Offense Looking for Rhythm

ATHENS - It took only seven days for the rosy forecasts created by Georgia's offense in week one to be covered up by clouds.

The No. 3 Bulldogs (2-0, 1-0 SEC) couldn't find the end zone for the first 38 minutes against South Carolina on Saturday. Even considering the level of competition, it was a drastic slip from the season-opener in which the Bulldogs scored 48 points against Georgia Southern.

Georgia, which plays Marshall (0-2) Saturday at 1 p.m. in Sanford Stadium, ranks sixth in the SEC in total offense (394.5 yards per game) and seventh in scoring offense (34 points per game) after two weeks of the season.

Unlike last year, Saturday's problems can't be blamed on the offensive line. The Bulldogs didn't allow a sack, and the line paved the way for 154 rushing yards by a team without three of its most dangerous tailbacks -- Kregg Lumpkin, Danny Ware and Thomas Brown -- most of the game.

"(The blocking) was plenty good enough to get done what we were trying to accomplish," Coach Mark Richt said. "I thought our skill players broke down. There were some wonderful opportunities for touchdowns that we missed."

Missed opportunities was the the theme stressed by all of Georgia's offensive players and coaches.

Offensive coordinator Neil Callaway: "(South Carolina) didn't do anything we hadn't worked on, but we just didn't execute the way we should have."

Junior running back Tyson Browning: "It seemed like they were giving us so many things we expected, we just weren't taking advantage of it.
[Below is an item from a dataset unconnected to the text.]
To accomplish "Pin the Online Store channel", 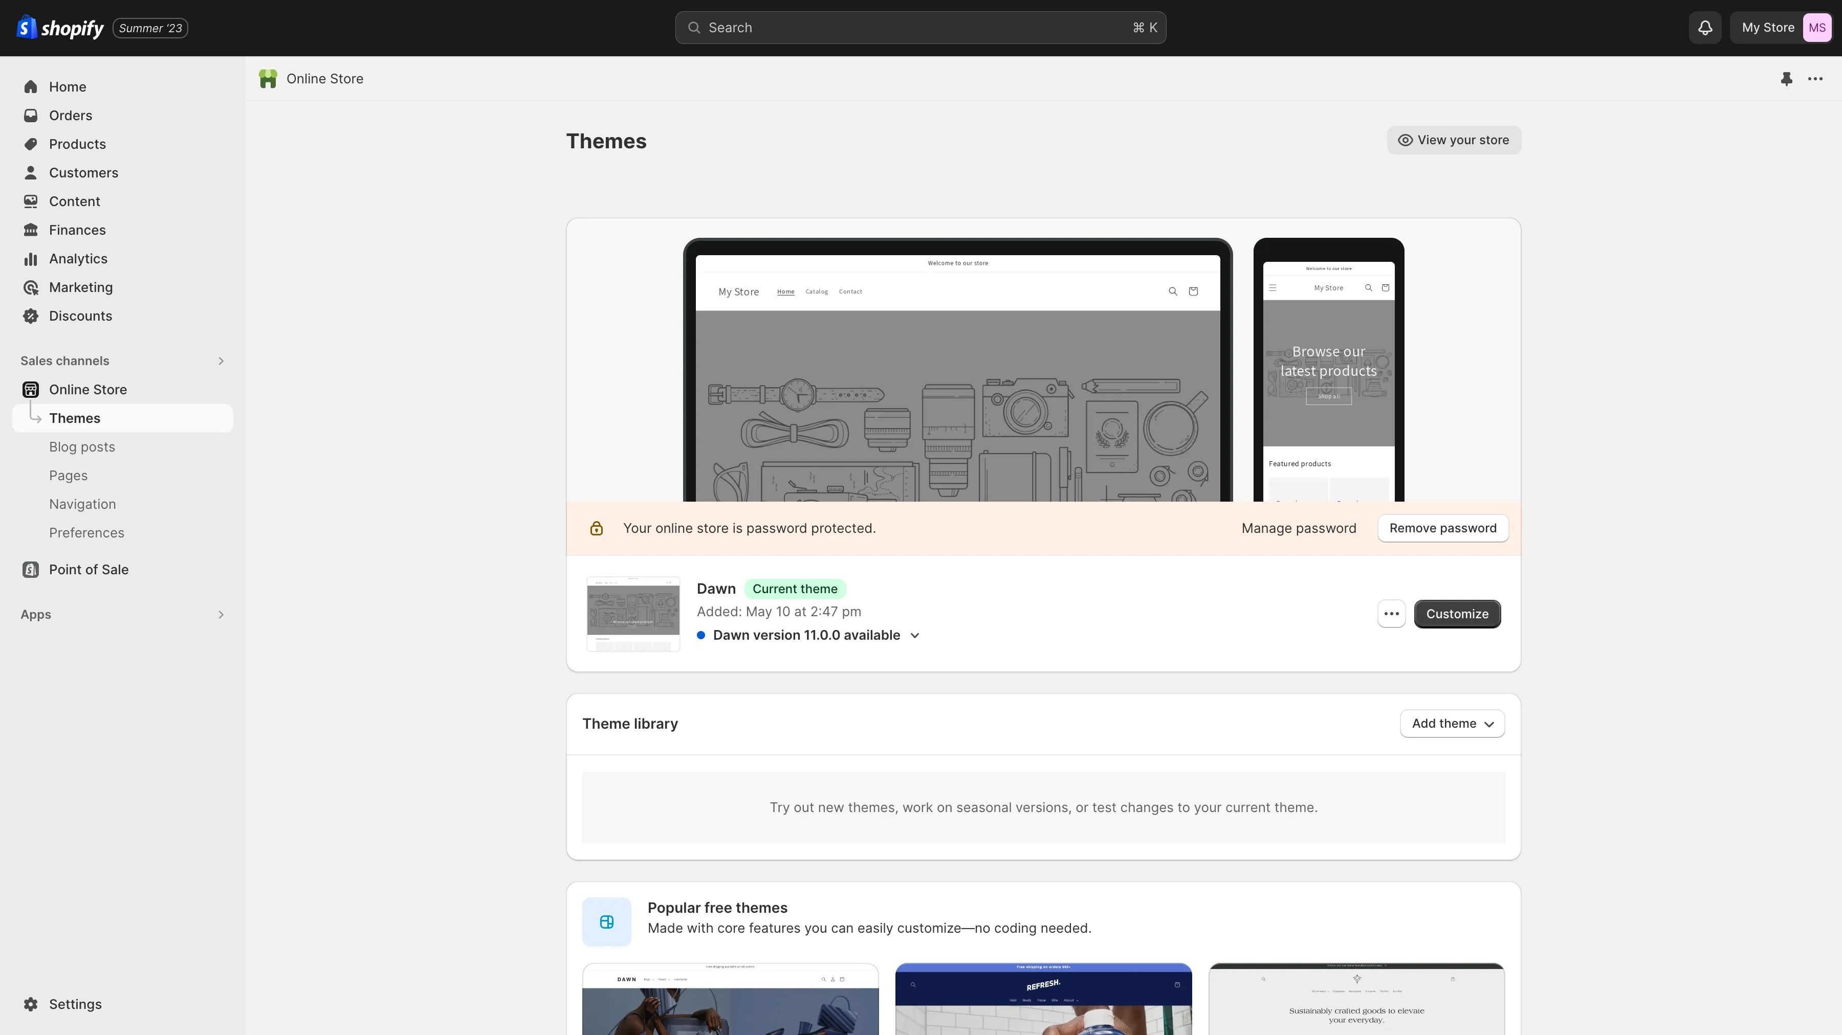I will [x=1786, y=79].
If we start taking advantage of all the things teams are giving us, we'll be a great offense. If we don't do that, we'll struggle some more."

The main problem, shockingly, was quarterback David Greene, who overthrew Reggie Brown on the fourth play of the game on a route that probably would have resulted in a touchdown. He continued to struggle the rest of the game, missing on half his 38 passes.

Greene, though, found a bright spot in reference to last year, when the Bulldogs averaged 408 yards in their first six games of the year and 348 in their next seven.

"Sometimes teams start off slow and get better," Greene said. "We started hot last year and dwindled as the season ended. We've just got to find our rhythm."

They may have taken a step in that direction in the final 22 minutes Saturday as they put together two scoring drives of more than 60 yards and scored the winning touchdown with 9:56 left.

"We have some things we need to get back to the drawing board and work on," Browning said, "but heart and effort aren't two of those things."